En Côte-d’Ivoire, on les appelle les
«forces du désordre». Comment faut-il les appeler en Guinée,
pays d’Afrique de l’Ouest à la dérive, où, en janvier et en février,
policiers et militaires ont réprimé de manière aveugle des
manifestations en faveur d’un changement démocratique ? Bilan : au
moins 130 morts et plus de 1 500 blessés.
Alors qu’une commission
nommée en mai par le nouveau Premier ministre, Lansana Kouyaté, est
censée enquêter sur ces événements, l’association Amnesty International
a récemment publié un rapport accablant, «Guinée : les militaires
tiraient partout en rafale». Fondé sur des entretiens avec des victimes
ou des témoins directs des exactions, ainsi que sur des sources
médicales, ce document jette une lumière crue sur les agissements d’une
armée placée sous l’autorité directe du président, Lansana Conté, au
pouvoir depuis 1984. Des soldats qui tirent sur des enfants, sortant de
l’école, perçus comme une menace, d’autres qui «rafalent» à
l’aveuglette dans des cours privées, tuant un gamin qui jouait. Des
bérets rouges de la garde présidentielle qui visent la tête des
manifestants dans les rues de la capitale, Conakry, ou leur tirent dans
le dos : le rapport est sans appel. Amnesty fait aussi état d’un «certain nombre de viols», dont l’ampleur reste
difficilement quantifiable en raison du silence des femmes qui
craignent d’être rejetées par leurs proches. Enfin, l’association
évoque aussi les violences commises par la population, citant le cas
d’un gendarme lynché dans la ville de Kankan, le 10 février 2007.
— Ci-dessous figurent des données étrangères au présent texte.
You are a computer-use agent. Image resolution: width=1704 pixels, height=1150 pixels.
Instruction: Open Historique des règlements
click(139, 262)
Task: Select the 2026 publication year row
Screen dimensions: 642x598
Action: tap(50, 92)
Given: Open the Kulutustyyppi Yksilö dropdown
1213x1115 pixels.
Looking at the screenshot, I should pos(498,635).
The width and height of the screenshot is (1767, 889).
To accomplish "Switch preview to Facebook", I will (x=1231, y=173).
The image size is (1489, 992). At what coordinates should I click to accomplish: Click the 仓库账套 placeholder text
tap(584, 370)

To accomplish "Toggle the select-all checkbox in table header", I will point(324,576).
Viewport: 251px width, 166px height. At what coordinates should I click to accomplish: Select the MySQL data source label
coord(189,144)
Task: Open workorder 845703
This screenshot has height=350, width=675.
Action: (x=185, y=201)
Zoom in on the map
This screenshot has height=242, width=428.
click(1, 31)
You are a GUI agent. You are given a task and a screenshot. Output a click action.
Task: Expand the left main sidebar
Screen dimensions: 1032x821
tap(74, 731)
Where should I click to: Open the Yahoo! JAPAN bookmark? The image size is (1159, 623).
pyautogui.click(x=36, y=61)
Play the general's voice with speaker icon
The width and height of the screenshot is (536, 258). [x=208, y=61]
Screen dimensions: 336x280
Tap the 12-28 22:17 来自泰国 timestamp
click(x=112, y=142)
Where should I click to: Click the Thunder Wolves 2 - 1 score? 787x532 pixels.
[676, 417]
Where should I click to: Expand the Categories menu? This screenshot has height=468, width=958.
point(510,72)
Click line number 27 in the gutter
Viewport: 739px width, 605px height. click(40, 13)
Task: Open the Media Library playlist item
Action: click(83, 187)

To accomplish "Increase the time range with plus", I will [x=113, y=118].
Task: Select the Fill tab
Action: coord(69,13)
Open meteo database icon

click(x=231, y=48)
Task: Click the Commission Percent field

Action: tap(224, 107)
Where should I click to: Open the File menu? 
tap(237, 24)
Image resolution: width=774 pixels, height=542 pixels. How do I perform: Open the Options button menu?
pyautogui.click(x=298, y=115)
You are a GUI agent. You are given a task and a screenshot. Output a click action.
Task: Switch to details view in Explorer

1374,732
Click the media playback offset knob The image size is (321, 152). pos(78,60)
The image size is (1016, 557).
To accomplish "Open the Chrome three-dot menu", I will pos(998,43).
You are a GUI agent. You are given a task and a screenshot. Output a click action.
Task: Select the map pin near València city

Selon Amnesty International, la commission aura du mal à mener à bien son enquête sur ces événements dramatiques :
«Le pays s’est installé, depuis des décennies, dans un climat de totale impunité.»
Pour l’heure, la situation est calme en Guinée. Mais, souligne un
analyste, la population montre des signes d’impatience face au statu
quo politique et à l’absence de progrès économique. Or «l’état de quasi-anarchie dans lequel se trouve l’armée guinéenne» constitue
«une menace permanente» pour la population. Sur ce point aussi, rien n’a changé depuis les manifestations violemment réprimées de l’hiver dernier.